No one is more creative than an imaginative child! As kids ministry leaders, we celebrate their inherent creativity! However, this God-given talent for “seeing and saying” with the heart can be distorted into flat out sinning.
Kids don’t have a monopoly on lying but if we can intervene, we can help these little storytellers recapture their imaginations and their tongues. Understanding why kids lie could help you minister to this common morality problem.
Why Do Children Tell Lies?
- They feel unliked or unloved. Lying about achievements make these kids feel better, momentarily. Remember that the weight of this repeated sin can cause depression and anxiety. I truly believe that these kids truly want to come clean.
- Some kids lie for attention. For example, some years ago, I ministered to a child who reported every week that “Mom has cancer.” Mom didn’t regularly attend church so after praying for several weeks, I decided to reach out to Mom–who was as healthy as a horse. Mom and I were embarrassed and concerned about the child.
- Kids lie to avoid punishment. This behavior has probably coursed through the history of humanity. Nobody wants to bring home a poor report card or tell their parent they were disciplined at school.
- Children lie to skip out on chores–or homework.
- Lying can also be a symptom of a deeper issue. (Could there be abuse in the home?)
- Kids lie when they see adults they respect lie.
So what’s the fix for helping little liars? Well, minimizing the offense by labeling it something cute like, “a little white lie” or “storytelling” won’t help. We have to acknowledge the problem before we can go about fixing it.

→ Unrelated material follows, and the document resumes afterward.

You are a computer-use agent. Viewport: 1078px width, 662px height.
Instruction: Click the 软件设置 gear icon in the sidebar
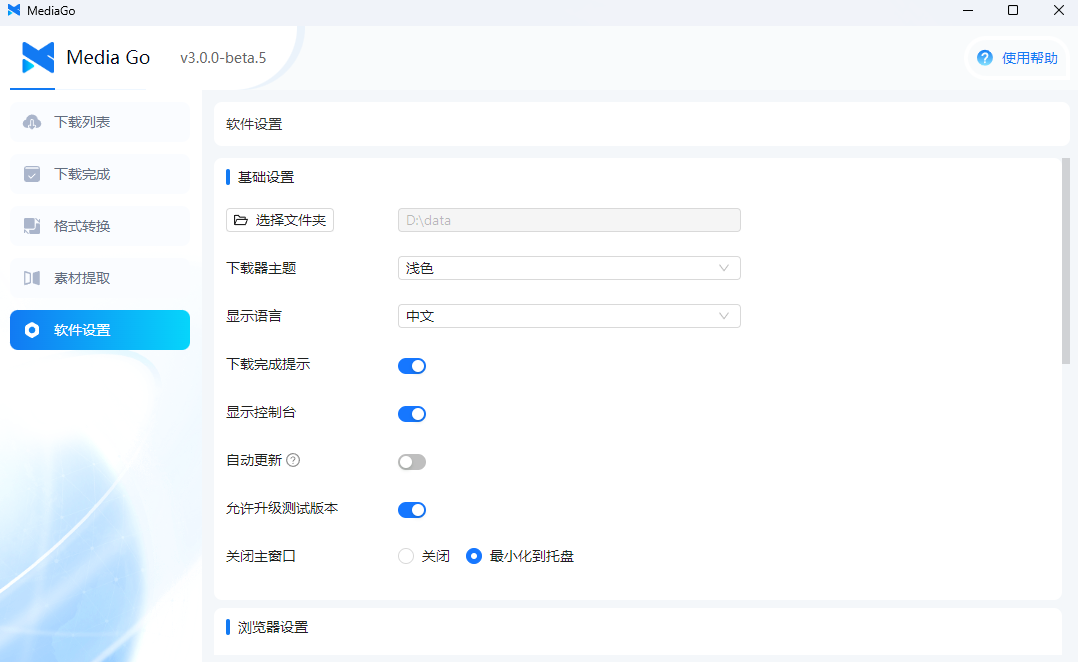[34, 329]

5 Ways to Help Little Liars
- Set a good example. Tell the truth yourself, even when it is painful. Little eyes are always watching.
- Teach regularly on telling the truth. Include role playing opportunities so kids can “act out” good, biblical behavior.
- Talk about the evolution of lying and how it effects others.
- Make lying inexcusable. Love the child but refuse to accept lies without consequence.
- When kids “get busted” lying, ask them what their punishment should be. Make the child a part of this process and you’ll see them adjust the behavior quickly. For example, if Lilly tells me she lost her Bible Bucks, I replace them and discover she never lost them, I may restrict from the Bible Bucks store for a certain amount of time. Ask her how much time would be fair.
- Explain that you love the child but don’t like the lies. Tell the child that you love them for who they are, not who they think they should be. However, do not excuse the problem.
Like any growth issue, kids need to know that you love, love, love them. No matter how chronically a child lies, you can help them heal that imagination and their tongue. Be patient and kind. You can do it!